**Exercise passage**:
************
When hosting a play date, your child will have the opportunity to share his toys. A favorite train, for example, is his own toy when he is alone at home. But when other friends are over, your child will be expected to allow others to play with the train. Also, when playing a game with other children, your child will have the opportunity to practice taking turns. This includes both being patient while another child makes a move and making his own move in a timely and courteous manner.
When hosting a play date, consider allowing your child to select a few toys to put away before his friends arrive. By giving your child the opportunity to put away his most-special-amazing-and-favorite-in-the-whole-world toy, you are also giving your child the opportunity to select which toys he will share with his friends. By giving your child some control in selecting toys, he will be more likely to share those toys happily, rather than feel as though he was forced to share.
If your child and his playmate are interested in playing a game, encourage the children to play a game such as Chutes and Ladders or Candy Land, since these games require no special abilities to succeed and each player has an equal opportunity to win. For older children, consider games such as Memory or Sorry!, which require only a basic skill set and most children will still have an equal ability to succeed.
When attending a play date at another child’s house, your child will have the opportunity to practice taking direction from another adult, as the adult hosting the playgroup will likely have his or her own plans and rules. While jumping on a bed or climbing on a sofa might be acceptable at your home, for example, your child will need to follow a “no climbing on furniture” rule in place at another child’s home. Attending a play date at a friend’s house also gives your child practice separating from his parents, which will help ease any separation anxiety that might surface during the first few days of a new school year.
************
**Exercise prompt**: Which games does the play-date passage suggest for older children?
************
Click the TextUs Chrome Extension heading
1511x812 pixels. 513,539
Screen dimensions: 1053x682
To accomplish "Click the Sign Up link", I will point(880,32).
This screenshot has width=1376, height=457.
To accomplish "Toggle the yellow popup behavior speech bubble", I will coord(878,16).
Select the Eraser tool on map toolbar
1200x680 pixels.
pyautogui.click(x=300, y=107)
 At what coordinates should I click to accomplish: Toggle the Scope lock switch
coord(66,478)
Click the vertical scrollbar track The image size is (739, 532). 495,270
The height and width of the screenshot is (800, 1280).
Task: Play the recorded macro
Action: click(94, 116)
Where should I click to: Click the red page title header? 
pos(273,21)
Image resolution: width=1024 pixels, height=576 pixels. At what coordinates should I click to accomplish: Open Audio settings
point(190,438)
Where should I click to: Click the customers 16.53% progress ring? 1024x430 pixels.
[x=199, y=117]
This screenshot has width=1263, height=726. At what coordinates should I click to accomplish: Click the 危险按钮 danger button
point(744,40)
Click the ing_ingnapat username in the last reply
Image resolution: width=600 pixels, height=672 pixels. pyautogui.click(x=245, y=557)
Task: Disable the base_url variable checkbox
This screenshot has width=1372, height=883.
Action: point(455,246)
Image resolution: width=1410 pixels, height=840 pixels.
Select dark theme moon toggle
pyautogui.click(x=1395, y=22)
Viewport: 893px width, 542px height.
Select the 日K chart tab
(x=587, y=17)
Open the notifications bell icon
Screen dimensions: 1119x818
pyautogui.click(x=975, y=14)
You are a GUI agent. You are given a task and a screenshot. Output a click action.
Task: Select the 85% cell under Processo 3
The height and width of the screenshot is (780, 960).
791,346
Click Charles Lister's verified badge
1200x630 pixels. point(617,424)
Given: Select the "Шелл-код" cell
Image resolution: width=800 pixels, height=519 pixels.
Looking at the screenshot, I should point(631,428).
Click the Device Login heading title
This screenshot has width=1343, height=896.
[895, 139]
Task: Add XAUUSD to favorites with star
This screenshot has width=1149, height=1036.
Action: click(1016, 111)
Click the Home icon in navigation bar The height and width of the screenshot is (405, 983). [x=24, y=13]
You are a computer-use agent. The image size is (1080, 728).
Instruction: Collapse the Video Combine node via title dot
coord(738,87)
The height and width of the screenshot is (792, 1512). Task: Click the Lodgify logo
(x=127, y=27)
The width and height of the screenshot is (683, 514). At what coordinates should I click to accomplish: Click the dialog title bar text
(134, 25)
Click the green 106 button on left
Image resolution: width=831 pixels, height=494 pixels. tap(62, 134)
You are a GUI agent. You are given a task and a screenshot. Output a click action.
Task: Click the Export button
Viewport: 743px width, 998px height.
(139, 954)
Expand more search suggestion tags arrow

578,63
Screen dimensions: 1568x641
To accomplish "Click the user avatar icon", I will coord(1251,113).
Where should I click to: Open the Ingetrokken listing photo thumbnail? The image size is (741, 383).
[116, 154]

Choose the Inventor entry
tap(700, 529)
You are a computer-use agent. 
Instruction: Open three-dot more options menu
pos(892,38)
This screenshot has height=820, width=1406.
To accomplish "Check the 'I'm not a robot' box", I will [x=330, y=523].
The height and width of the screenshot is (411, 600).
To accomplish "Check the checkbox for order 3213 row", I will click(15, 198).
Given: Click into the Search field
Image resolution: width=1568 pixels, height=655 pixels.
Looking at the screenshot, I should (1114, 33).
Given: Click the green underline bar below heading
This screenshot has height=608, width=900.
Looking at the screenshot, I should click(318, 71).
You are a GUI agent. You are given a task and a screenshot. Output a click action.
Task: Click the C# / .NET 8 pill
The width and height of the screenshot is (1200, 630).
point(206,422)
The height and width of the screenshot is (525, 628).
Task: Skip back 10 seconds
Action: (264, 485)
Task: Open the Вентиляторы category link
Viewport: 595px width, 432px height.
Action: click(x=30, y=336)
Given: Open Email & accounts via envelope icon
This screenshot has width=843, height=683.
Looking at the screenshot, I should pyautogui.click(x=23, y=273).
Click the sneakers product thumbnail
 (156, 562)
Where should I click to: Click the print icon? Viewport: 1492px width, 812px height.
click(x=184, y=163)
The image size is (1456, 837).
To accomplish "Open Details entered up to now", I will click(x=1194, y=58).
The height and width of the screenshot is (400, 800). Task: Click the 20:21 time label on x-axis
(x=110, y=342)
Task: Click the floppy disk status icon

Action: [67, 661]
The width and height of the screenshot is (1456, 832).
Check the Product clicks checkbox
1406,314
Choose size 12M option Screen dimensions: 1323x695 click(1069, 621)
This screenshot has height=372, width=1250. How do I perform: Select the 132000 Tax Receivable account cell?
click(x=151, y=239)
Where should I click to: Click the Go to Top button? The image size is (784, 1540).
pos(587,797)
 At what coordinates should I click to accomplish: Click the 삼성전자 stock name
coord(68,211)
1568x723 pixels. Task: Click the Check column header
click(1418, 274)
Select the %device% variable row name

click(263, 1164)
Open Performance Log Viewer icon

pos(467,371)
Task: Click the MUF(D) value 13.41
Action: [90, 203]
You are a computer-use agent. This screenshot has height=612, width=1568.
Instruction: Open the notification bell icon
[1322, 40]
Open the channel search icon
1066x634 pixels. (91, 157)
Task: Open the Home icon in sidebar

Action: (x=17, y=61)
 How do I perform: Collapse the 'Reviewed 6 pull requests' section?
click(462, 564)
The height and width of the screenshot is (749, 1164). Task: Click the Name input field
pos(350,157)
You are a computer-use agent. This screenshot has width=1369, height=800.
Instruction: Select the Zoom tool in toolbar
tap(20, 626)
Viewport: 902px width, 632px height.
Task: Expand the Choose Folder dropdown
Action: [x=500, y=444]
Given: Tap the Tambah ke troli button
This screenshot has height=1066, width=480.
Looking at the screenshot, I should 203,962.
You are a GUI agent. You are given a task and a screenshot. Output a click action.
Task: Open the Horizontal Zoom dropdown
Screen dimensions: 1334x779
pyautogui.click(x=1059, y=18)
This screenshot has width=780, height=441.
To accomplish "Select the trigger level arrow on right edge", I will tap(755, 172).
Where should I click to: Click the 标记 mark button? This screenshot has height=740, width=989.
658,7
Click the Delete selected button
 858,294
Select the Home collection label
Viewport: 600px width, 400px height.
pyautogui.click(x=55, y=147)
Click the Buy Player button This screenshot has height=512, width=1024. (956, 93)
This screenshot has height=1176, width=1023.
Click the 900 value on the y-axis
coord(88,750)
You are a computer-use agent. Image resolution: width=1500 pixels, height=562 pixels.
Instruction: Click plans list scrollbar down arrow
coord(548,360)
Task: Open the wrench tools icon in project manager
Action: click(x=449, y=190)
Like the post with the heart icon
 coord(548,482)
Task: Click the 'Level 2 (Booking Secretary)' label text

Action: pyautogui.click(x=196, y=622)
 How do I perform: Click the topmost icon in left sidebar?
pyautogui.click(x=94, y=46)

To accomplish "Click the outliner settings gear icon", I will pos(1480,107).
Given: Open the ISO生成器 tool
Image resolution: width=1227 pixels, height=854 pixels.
************
**Solution**: Memory or Sorry!